The informational economy is also a world economy, in which comparative advantages in terms of labor costs only become important once a given national economy is connected to the rest of the system on the basis of a sufficient level of communications, productive infrastructure, and labor skills (see Sewell and Tucker 1988). Because of the growing interpenetration of economic processes worldwide, economies that try to reach out beyond the subsistence level (thus generating some surplus) will immediately face a highly sophisticated international economy in which technological capacity is a critical variable.

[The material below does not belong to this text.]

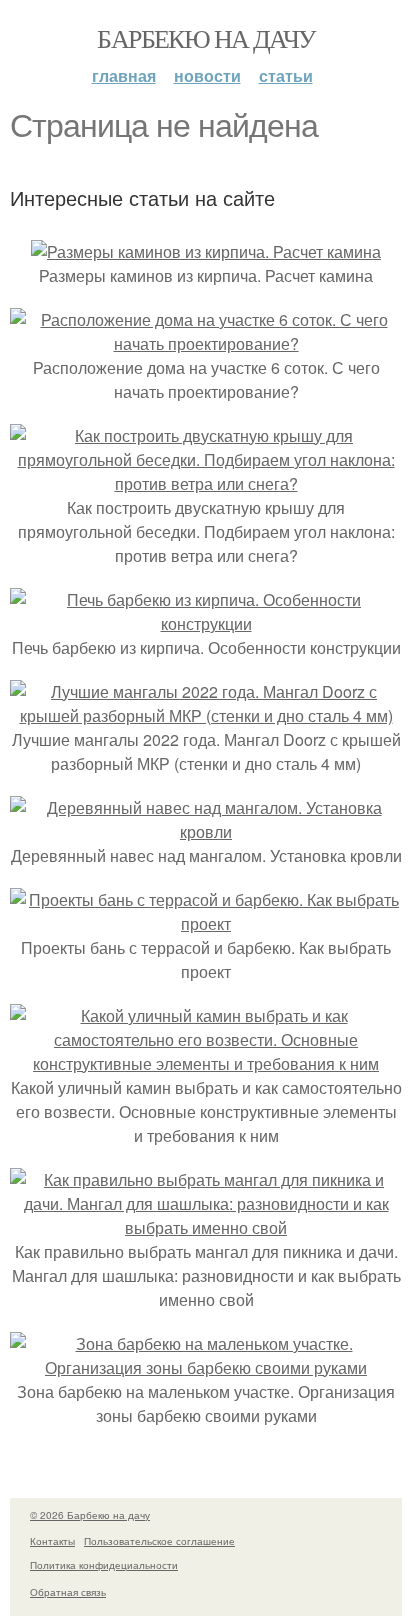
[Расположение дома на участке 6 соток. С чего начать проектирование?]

Unless we adopt the ideological position of full self-sufficiency, which would be hard to implement for political reasons in a world linked by television and tourist travel (Castells and Laserna 1989), the informational economy must be considered a worldwide phenomenon, with an asymmetrical structure, in which countries and regions are integrated at very different levels, furthering the system's segmentation and aggravating societies' contradictions (Ohmae 1990). In such a worldwide, informational economy we must rethink the meaning and instruments of development (see Portes and Kincaid 1990). It would seem that investment in what is called "human capital". becomes strategic, but the concrete policy implications of such a statement are more complex and less accepted than would appear at first sight.
This chapter elaborates on one of these implications: universities (but not any kind of university) become fundamental tools of development. However, they do so in a very different way to the old humanistic approach to development in terms of improving literacy and fulfilling the developing world's cultural needs.
The science and technology systems of the new economy (including, of course, the humanities) are equivalent to the factories of the industrial age. Not that manufacturing will disappear, but the new manufacturing of the twenty-first century (as well as agriculture and advanced services) will only be able to perform on the basis of a new, highly developed cultural, scientific, and technological system (Cohen and Zysman 1986).
If knowledge is the electricity of the new informational international economy, then institutions of higher education are the power sources on which the new development process must rely. This is the central proposition of this chapter.